• betalen voor eigen werk?

    Open Access hard tegen hard


    Is het tijdschrift The Lancet volgend jaar nog toegankelijk voor Nederlandse wetenschappers? Het zou maar zo kunnen van niet. De onderhandelingen tussen de universiteiten en uitgever Elsevier zitten muurvast.
    in het kort

    Wetenschappelijke uitgevers verdienen bakken met geld, terwijl de inhoud van hun tijdschriften gratis wordt geleverd door universitaire weten­schappers.

    Om de tijdschriften te kunnen lezen, moeten universiteiten forse bedragen betalen.

    Met Open Access bieden uitgevers de mogelijkheid om een artikel vrij toegankelijk te maken, maar ook dat kost geld.

    In 2024 moet al het Nederlands onderzoek dat met publiek geld is gefinancierd vrij toegankelijk zijn.
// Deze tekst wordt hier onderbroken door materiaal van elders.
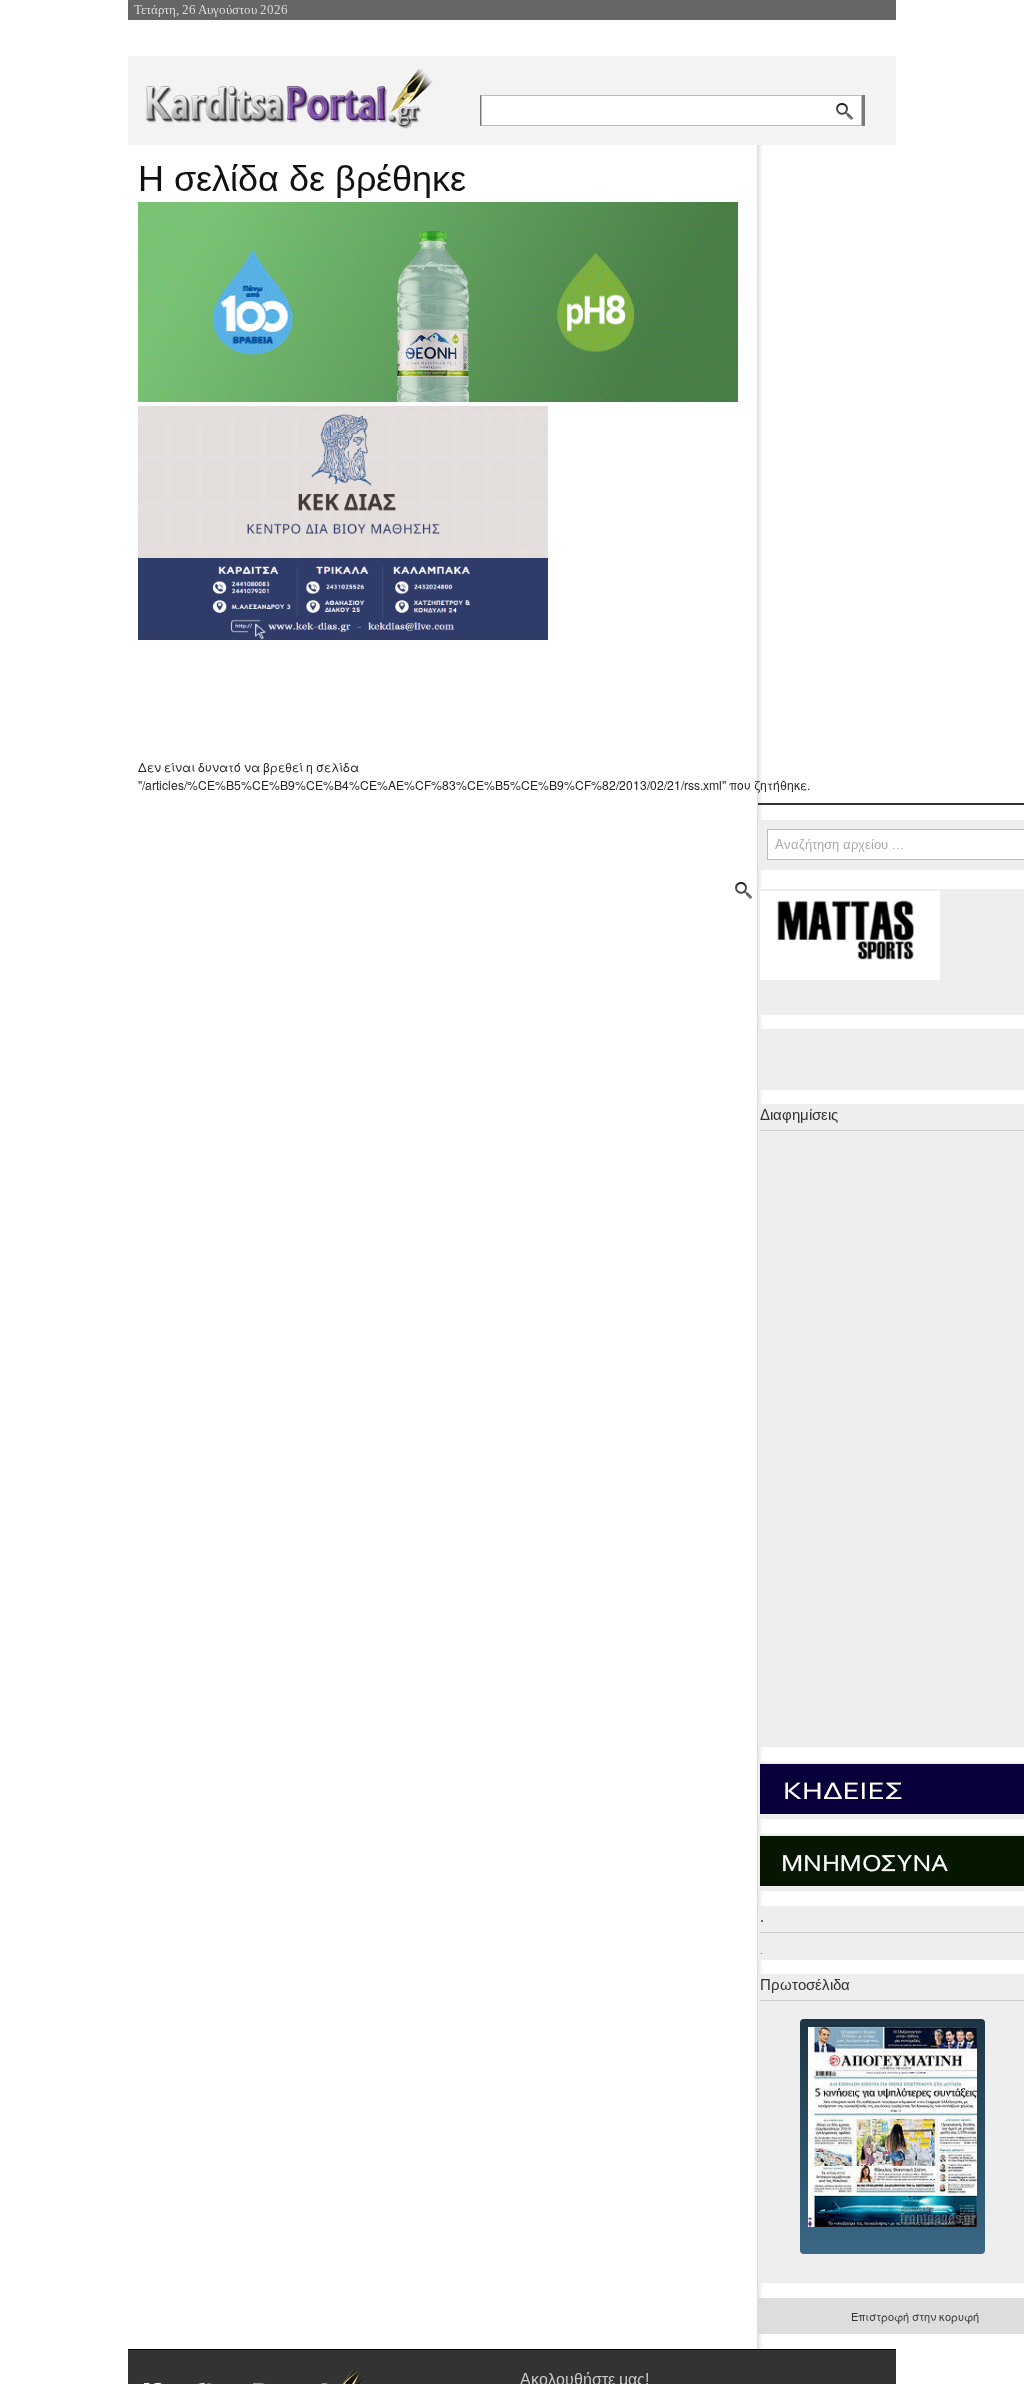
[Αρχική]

Daardoor is Open Access sinds 2013 bezig aan een opmars.

    De VSNU wilde dit jaar alleen nieuwe afspraken maken met uitgevers die ‘duidelijke stappen’ zetten om artikelen open te stellen.
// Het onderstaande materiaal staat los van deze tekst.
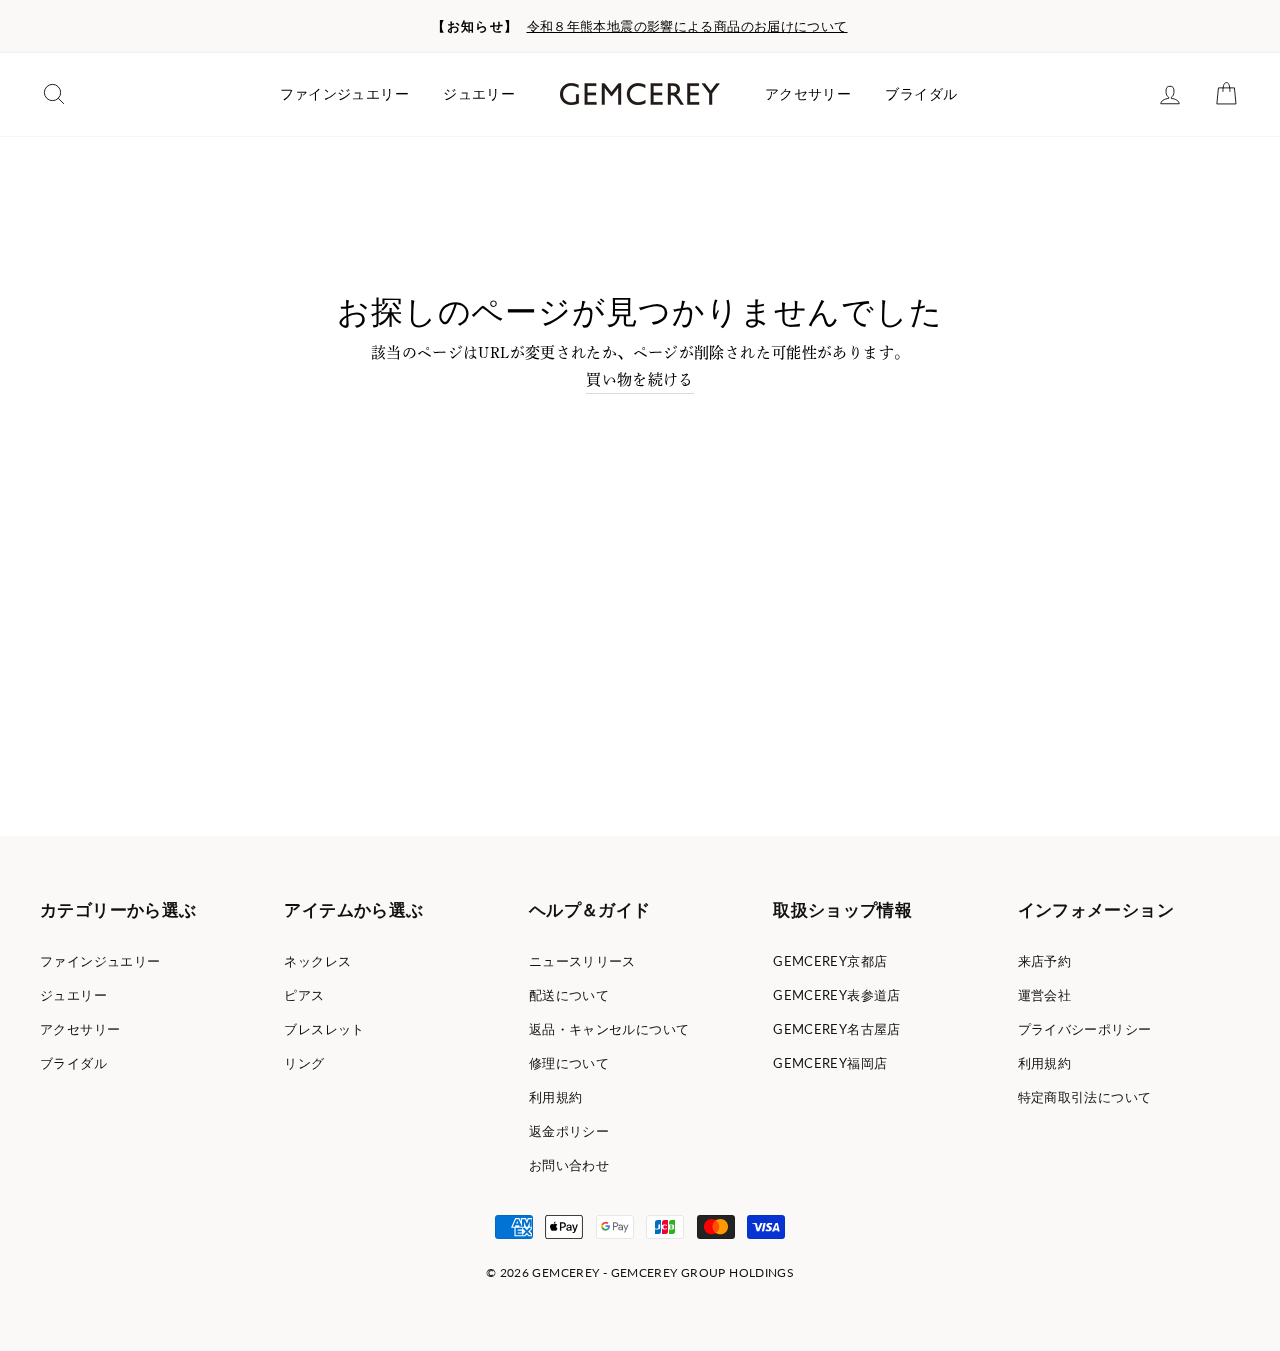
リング (304, 1063)
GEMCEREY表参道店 (837, 995)
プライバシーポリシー (1085, 1029)
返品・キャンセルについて (609, 1029)
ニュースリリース (582, 961)
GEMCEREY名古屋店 (837, 1029)
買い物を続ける (640, 379)
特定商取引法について (1085, 1097)
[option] (640, 26)
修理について (569, 1063)
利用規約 (556, 1097)
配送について (569, 995)
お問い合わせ (569, 1165)
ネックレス (317, 961)
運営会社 (1045, 995)
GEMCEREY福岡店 (830, 1063)
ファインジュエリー (344, 94)
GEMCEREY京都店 (830, 961)
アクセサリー (808, 94)
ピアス (304, 995)
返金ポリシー (569, 1131)
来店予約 (1045, 961)
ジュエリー (479, 94)
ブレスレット (324, 1029)
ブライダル (921, 94)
    Diverse uitgevers stelden zich meewerkend op, maar Elsevier vraagt te hoge abonnementskosten en extra geld voor Open Access, zegt de VSNU.

    De VSNU dreigde in juli de levering van artikelen aan Elsevier te boycotten.

    In september kondigden de uitgever en VSNU aan de onderhandelingen weer te openen.

    volledige versie

    Leestijd: 9 minuten (1466 woorden)

    Het zit ze niet lekker, de wetenschappers, de bestuurders, de bibliothecarissen van de universiteiten. De wetenschappelijke tijdschriften – Science, Nature, The Lancet en nog duizenden andere titels – verdienen bakken met geld. Hun winstmarges zijn meer dan riant – Elsevier had vorig jaar een winstmarge van 37 procent, blijkt uit hun eigen jaarcijfers – en de abonnementsprijzen gaan elk jaar omhoog. Maar de inhoud? Die leveren de universiteiten. Gratis en voor niets.

    ‘Wij produceren de kennis, we consumeren het. We zouden het in eigen beheer moeten produceren. Waarom zou daar een zakenpartner tussen moeten zitten?’ zegt hoogleraar taalkunde Jan-Wouter Zwart van de RUG.

    Publiek geld

    Wetenschappers doen immers onderzoek met publiek geld. Ze schrijven de artikelen, zitten in de redacties van de tijdschriften, beoordelen het werk van vakgenoten via peer reviews. Daar krijgen ze geen geld voor ‘en dat hoeft ook niet’, zoals astronome Amina Helmi haastig benadrukt. Maar om die artikelen vervolgens terug te kunnen lezen, moeten de universiteiten grote bedragen aan abonnementsgelden betalen. En dat steekt. ‘Ze lijken te denken dat hun services onmisbaar zijn’, zegt bestuursvoorzitter Sibrand Poppema van de RUG.

    De RUG geeft jaarlijks zes miljoen euro uit aan boeken en tijdschriften. 4,5 miljoen daarvan gaat naar tijdschriftabonnementen. En elk jaar wordt dat bedrag een veelvoud van de inflatie hoger, zegt Peter van Laarhoven van de UB.

    Vrij toegankelijk

    Uitgevers bieden vaak wel een mogelijkheid om een artikel vrij toegankelijk te maken – ofwel ‘Open Access’ aan te bieden – maar dan moet de wetenschapper article publication charges betalen die kunnen oplopen tot 5000 euro. In sommige gevallen moet er zelfs tweemaal betaald worden: een keer voor het abonnement en een keer om het artikel ‘vrij te kopen’.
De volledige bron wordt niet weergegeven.